Томас Фейхи - Ночные видения
Захваченная видениями, Кристина не видит, как посетитель отворачивается от карт и засовывает руку под пальто, откуда вытаскивает два ножа. Устремившись вперед, протягивает руки над столом и пытается вырезать на ее груди некий знак в форме овала. Ножи протыкают кожу, Кристина подается назад и падает на пол. Незнакомец отталкивает стол левой рукой и делает к ней шаг.
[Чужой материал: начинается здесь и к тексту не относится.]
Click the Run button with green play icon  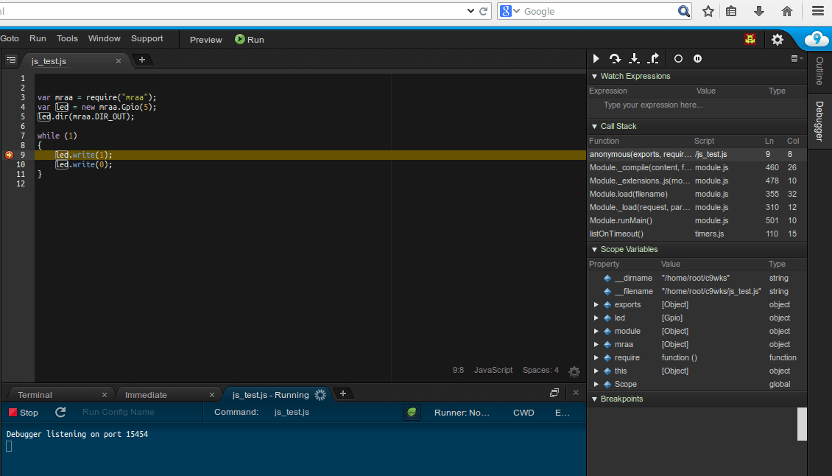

Он наклоняется, словно для того, чтобы прошептать что-то, и его лицо жутким образом преображается. Оскаленные зубы. Глаза навыкате. Напряженный взгляд. Стекающая изо рта слюна. Он со свистом вдыхает. Кристина инстинктивно выбрасывает ноги и попадает ему в колено и голень. Незнакомец падает на нее. Воздух вырывается из его легких, губы мужчины почти касаются ее уха, колючая, небритая щека прижимается к ее щеке. Он замирает.
Кристина чувствует липкое тепло его крови, просачивающейся через рубашку и смешивающейся с ее кровью. Она отворачивается, и ее рвет. В квартире уже почти совершенно темно, и сквозь гулкий шум в висках до нее доносится уличный шум. Гул проезжающих автомобилей, громкие голоса, звонки велосипедов, стук пневматического молотка. Все это кажется ей далеким. Кристина думает, что надо позвонить в полицию, позвать на помощь. Но нет, говорит она себе, сначала мне нужно отдохнуть.
Я должна поспать.
4 октября 1982 года 15.20
Кристина не помнит, как вызывала полицию, но, проснувшись, видит в своей квартире людей в форме. Лицо лежащего на полу посетителя напоминает кусок старого мрамора, и один из следователей притрагивается к нему, прежде чем застегнуть молнию на мешке с телом.
Детектив Джейкобс пишет что-то в блокноте, затем, отвлекшись, спрашивает об одежде. Кристина ведет его в ванную, и он, натянув перчатки из латекса, поднимает вещи с пола и засовывает в пластиковый пакет. Она не узнает свой белый топ, на котором еще не высохла кровь.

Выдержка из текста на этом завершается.